The part I find most interesting is the results of n fighters battling a war sun. What are the odds that the war sun is eliminated (including surviving and mutual destruction).
| Fighters | My Prediction | Swenson's Prediction |
| 1 | 0.0324136 % | 0.00026 % |
| 2 | 4.74044 % | 0.43 % |
| 3 | 15.2180 % | 5.36 % |
| 4 | 32.0342 % | 20.20 % |
| 5 | 49.6767 % | 34.96 % |
| 6 | 66.3731 % | 55.28 % |
| 7 | 79.8336 % | 73.54 % |
| 8 | 88.8660 % | 84.31 % |
| 9 | 97.4902 % | 92.18 % |
So right at 5 fighters there's close to even odds of the war sun going down by my program's prediction. The article which started me on this TI3 Dice Battles, stated that 5 fighters had a 34.96% chance of defeating a war sun. I think the difference is due to how we defined winning in that I included mutual destruction as a win as well as some surviving fighters. I think that in Swenson's post his math is correct. The question now, that numbers and code is thrown around and the numbers aren't the same, is there any way to validate these numbers?

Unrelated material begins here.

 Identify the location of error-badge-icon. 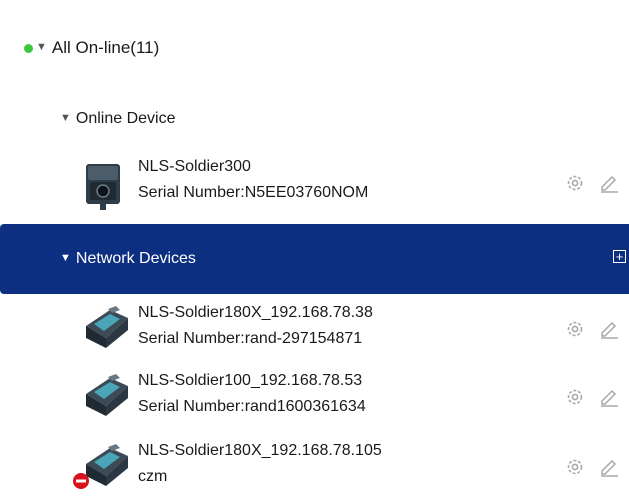
(81, 481).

I chose to use a statistical experiment and pit 5 fighters versus a war sun for 100 trials. I got some volunteer help from my two daughters and we knocked out the test in 15 minutes. Turns out the fighters eliminated the war suns 53 of the 100 times. Is this close enough? Is the 34.96% close enough? Was my daughter cheating? I used hypothesis testing on both of these estimates of the number of wins and the value of 49.6767 results in a Z-score of 0.6646739, and the value in the other article (34.96%) results in a Z-score of 3.783211. The 95% confidence interval has a Z of ~1.98. Hence, there is sufficient evidence to reject 34.96% as the true value with 95% confidence and, there is insufficient evidence to reject 49.6767 as the true value. So with this simple experiment the value of 49.6767% survives. To be truly a statistical test more experiments are required, at a minimum 2 more, but the results are promising.

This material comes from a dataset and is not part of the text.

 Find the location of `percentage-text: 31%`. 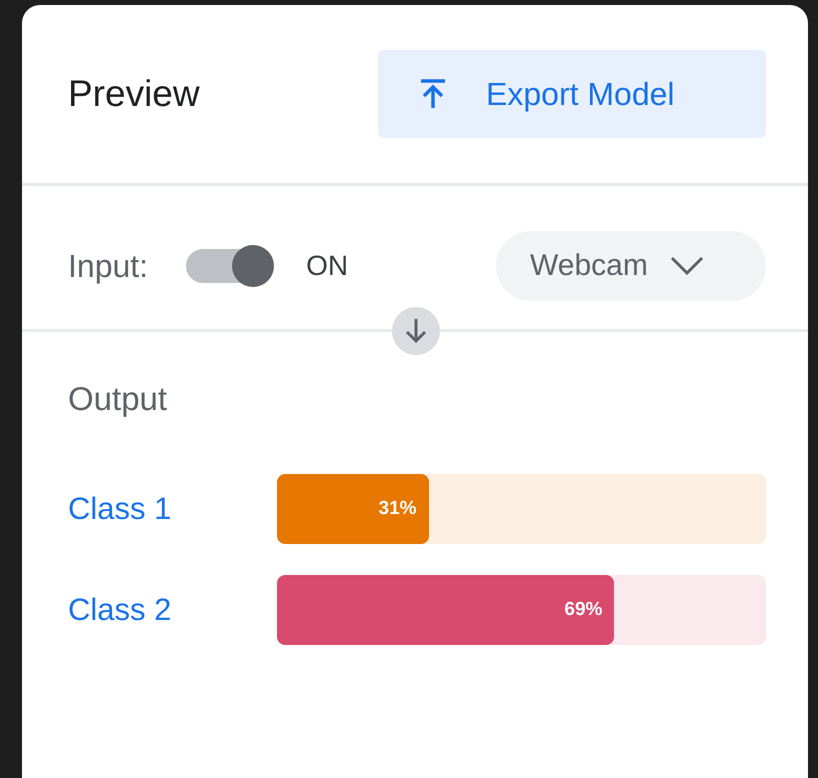

percentage-text: 31% is located at coordinates (398, 509).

This opens up a can of worms, as in many gaming scenarios a point system is used to rate equivalence of different playing pieces. 5 fighters can defeat a war sun about half the time, but some of these times they survive to fight another day and are probably worth a bit more than a war sun. It gets very tricky when 3 differing types of units are involved and the relationships are asymmetric. One has to take all these factors and find a minimum in there somewhere. Overall, a difficult problem.
The next feat I think will be moving on to writing an iPad app for all this. I'll include some optimizations I mentioned and probably recode the whole thing in Javascript.